■ Set tasks ■
a - Answer these questions using the court opinion below:
(i) How many months long is the sentence the plaintiff recently received?
(ii) Which judge issued the opinion?
(iii) Which Federal Rule of Civil Procedure shares the same legal standard for dismissal for failure to state a claim?
b - Translate this sentence from the court opinion below into Spanish: "This matter comes before the Court on Plaintiff Randal L. Wise's purported civil rights complaint."
c - According to the court opinion below, why must the Court screen the plaintiff's complaint? Answer in one to three sentences.

■ Text section ■
---*---
United States District Court, D. New Jersey
Sep 5, 2024
Civil Action 23-22323 (MAS) (TJB) (D.N.J. Sep. 5, 2024)

Opinion

Civil Action 23-22323 (MAS) (TJB)

09-05-2024

RANDAL L. WISE, Plaintiff, v. POLICE, et al., Defendants.


NOT FOR PUBLICATION

OPINION

SHIPP, DISTRICT JUDGE

This matter comes before the Court on Plaintiff Randal L. Wise's purported civil rights complaint. (ECF No. 1.) As Plaintiff was previously granted in forma pauperis status in this matter (ECF No. 13), the Court is required by § 1915(e)(2)(B) to screen Plaintiffs complaint and dismiss any claim that is frivolous, malicious, or fails to state a claim upon which relief may be granted. For the following reasons, Plaintiffs complaint shall be dismissed without prejudice in its entirety.

I. BACKGROUND

Plaintiff is a federal prisoner who was recently sentenced to a 288-month sentence for child pornography and attempted enticement of a minor, charges of which he was convicted following a jury trial. (See United States v. Wise, Docket No. 20-102 at ECF Nos. 114, 161.) In his current complaint, Plaintiff asserts, based on information obtained by a paralegal service he hired and his own speculation as to evidence offered against him at trial, that various prosecutors, police officers, and federal officers conspired to fabricate evidence against him, hide exculpatory evidence from him, and cover up these actions through the knowing use of perjured testimony. (ECF No. 1.) Although styled as a civil complaint, Plaintiffs current pleading appears to be a disguised attack on his criminal conviction and tracks the motion for a new trial filed in his criminal case, which this Court previously denied. (See Wise, Docket No. 20-102 at ECF Nos. 158-59.)

II. LEGAL STANDARD

Because Plaintiff has been granted in forma pauperis status in this matter, this Court is required to screen his complaint pursuant to 28 U.S.C. § 1915(e)(2)(B). Pursuant to the statute, the Court must sua sponte dismiss any claim that is frivolous, malicious, fails to state a claim upon which relief may be granted, or seeks monetary relief from a defendant who is immune from such relief. Id. “The legal standard for dismissing a complaint for failure to state a claim pursuant to 28 U.S.C. § 1915(e)(2)(B)(ii) is the same as that for dismissing a complaint pursuant to Federal Rule of Civil Procedure 12(b)(6).” Schreane v. Seana, 506 Fed.Appx. 120, 122 (3d Cir. 2012) (citing Allah v. Seiverling, 229 F.3d 220, 223 (3d Cir. 2000)).
---*---
■ Available data ■
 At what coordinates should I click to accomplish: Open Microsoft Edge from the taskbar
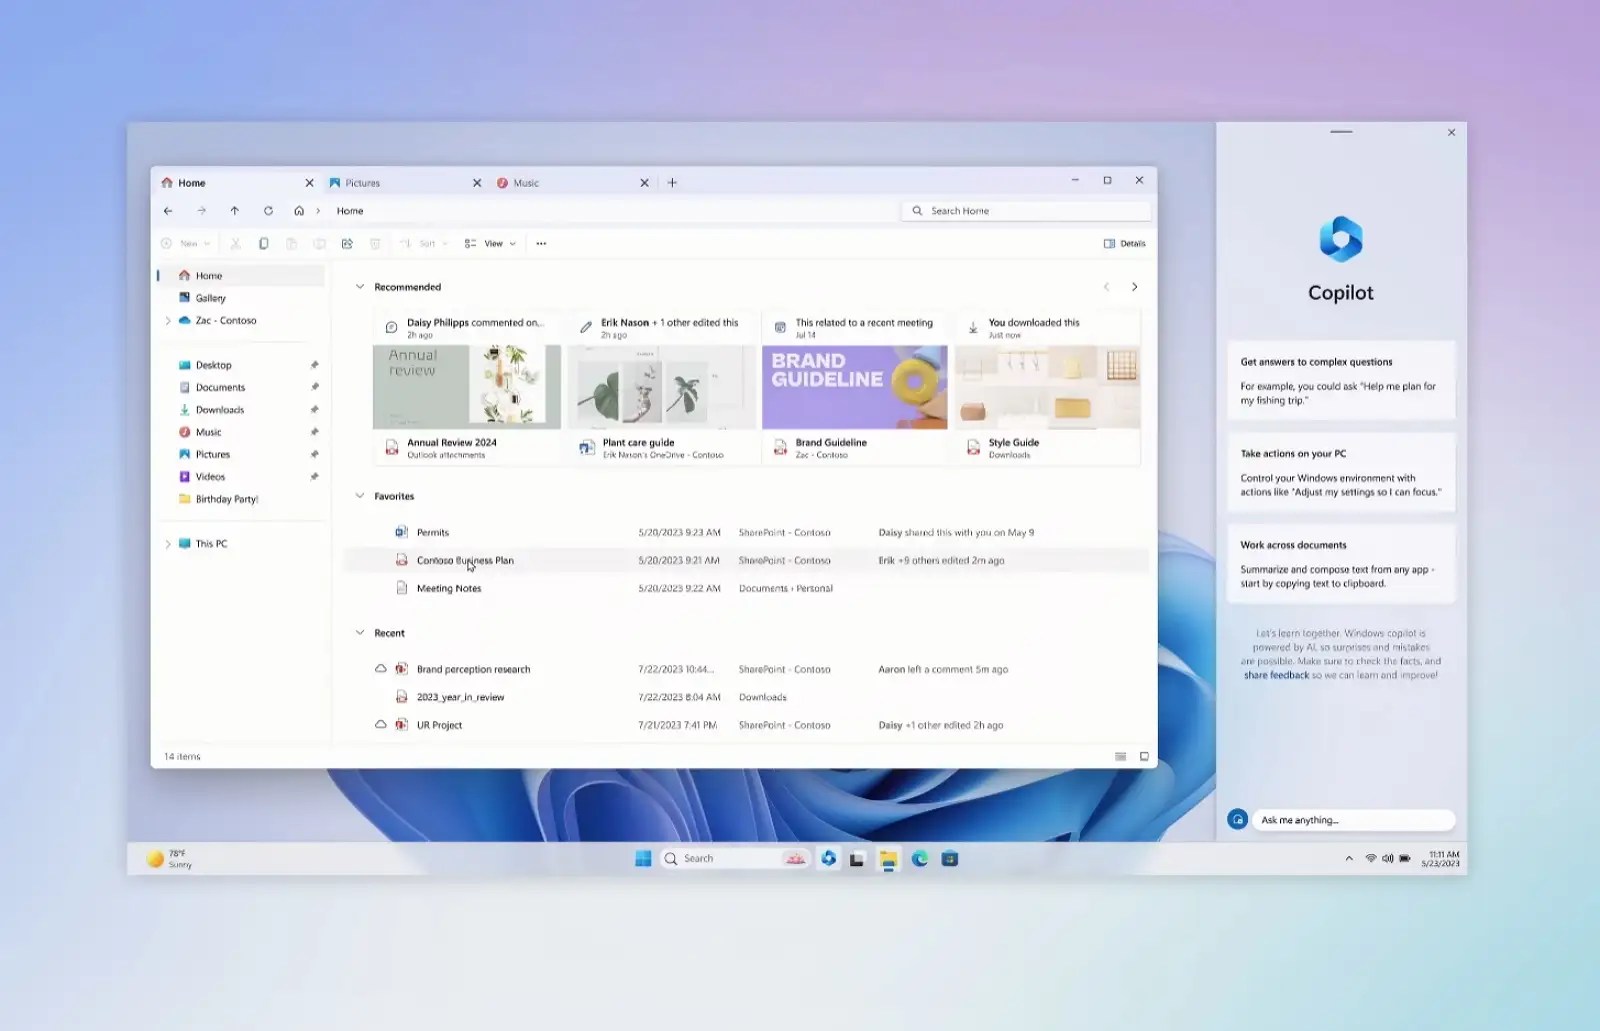click(919, 858)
---*---
■ Correct answers ■
a -
(i) 288 months.
(ii) District Judge Shipp.
(iii) Federal Rule of Civil Procedure 12(b)(6).

b - Este asunto se presenta ante el Tribunal en relación con la supuesta demanda de derechos civiles del demandante Randal L. Wise.

c - The plaintiff was granted in forma pauperis status, so 28 U.S.C. § 1915(e)(2)(B) requires the Court to screen the complaint. It must dismiss any claim that is frivolous or malicious, fails to state a claim, or seeks monetary relief from an immune defendant.